Math 430: Lecture 4a

Simple Linear Regression

Professor Catalina Medina

Why simple linear regression

  1. Some of you may not have been exposed to it before and it is a good starting point for more complicated models.

  2. It is very interpretable. If we can model out data with a model we can easily explain, why use a more complicated unexplainable model?

Example: Elephant Mass

Weighing elephants is not an easy task, but an elephant’s mass can help inform about appropriate diet and medicine for elephants in captivity.

Elphants as San Diego Zoo

Elphants as San Diego Zoo

Lalande et. al. 2022 figured height could be a useful proxy for elephants.
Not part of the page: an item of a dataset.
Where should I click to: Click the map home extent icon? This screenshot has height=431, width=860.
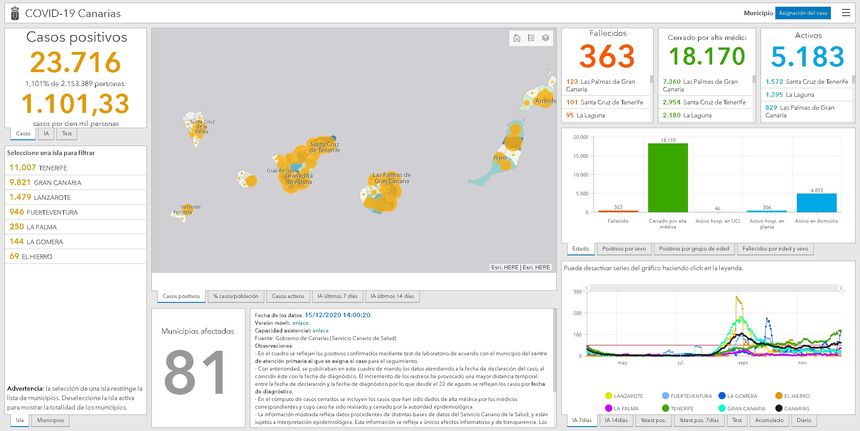click(516, 38)
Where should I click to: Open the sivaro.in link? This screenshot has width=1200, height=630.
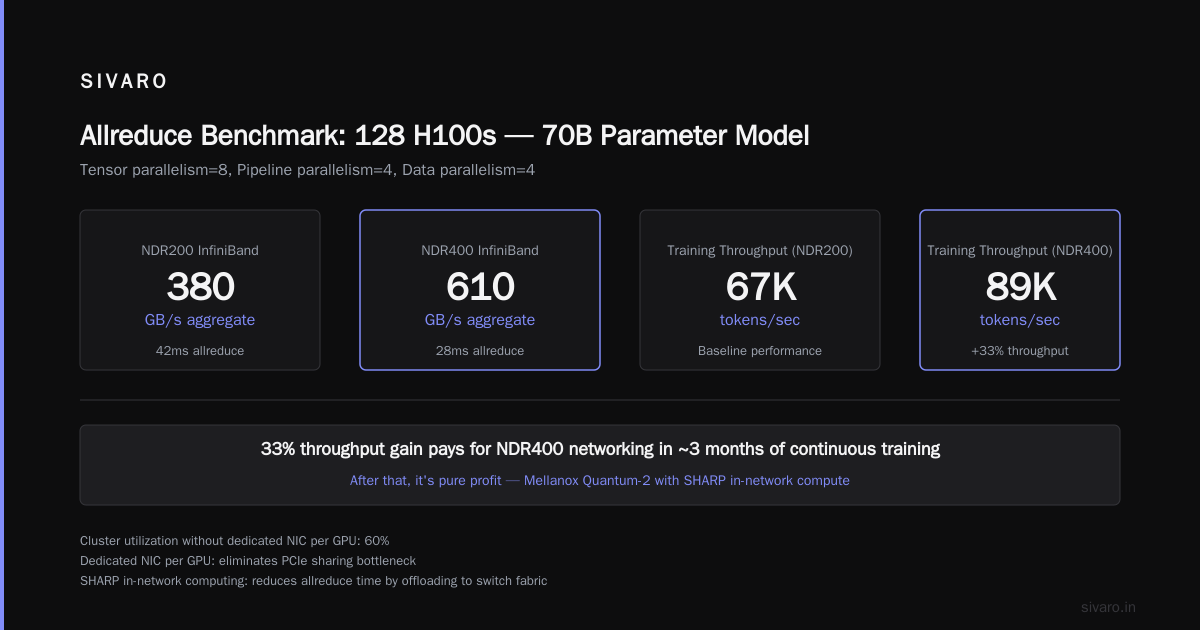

Example: Elephant Mass by height

The idea is to:

  1. Collect height and mass for a sample of elephants.
  2. Use that sample to fit a model, predicting mass from height.
  3. Predict the mass for elephants outside of our sample using their height in the model, with some understanding of uncertainty.

1. Collect sample

elephants <- read_csv(
  "http://csuci-math430.github.io/lectures/data/elephants.csv",
  show_col_types = FALSE
)

glimpse(elephants)
Rows: 1,470
Columns: 5
$ Sex    <chr> "B", "B", "B", "B", "B", "B", "B", "B", "B", "B", "B", "B", "B"…
$ Age    <dbl> 58.96235, 59.03901, 59.12389, 59.29090, 59.37303, 59.45791, 59.…
$ Chest  <dbl> 359, 359, 359, 361, 360, 359, 361, 357, 360, 364, 355, 355, 325…
$ Height <dbl> 252, 252, 252, 253, 255, 254, 255, 256, 254, 255, 251, 257, 258…
$ Mass   <dbl> 3244, 3182, 3239, 3336, 3317, 3357, 3358, 3155, 3334, 3357, 324…

2. Fit model (visually)

ggplot(elephants, aes(x = Height, y = Mass)) +
  geom_point() +
  geom_smooth(method = "lm", se = FALSE) +
  labs(x = "Height (cm)", y = "Mass (kg)")

Predict an elephant’s mass from its height

For a new elephant with an unknown mass, if its height is 250 meters

  • What would you predict its mass is?
  • If you were wagering money on your prediction, how much would you wager?

Simple linear regression

For numeric/quantitative response variables \(Y\), we can model a linear relationship between \(Y\) and an explanatory variable \(X\)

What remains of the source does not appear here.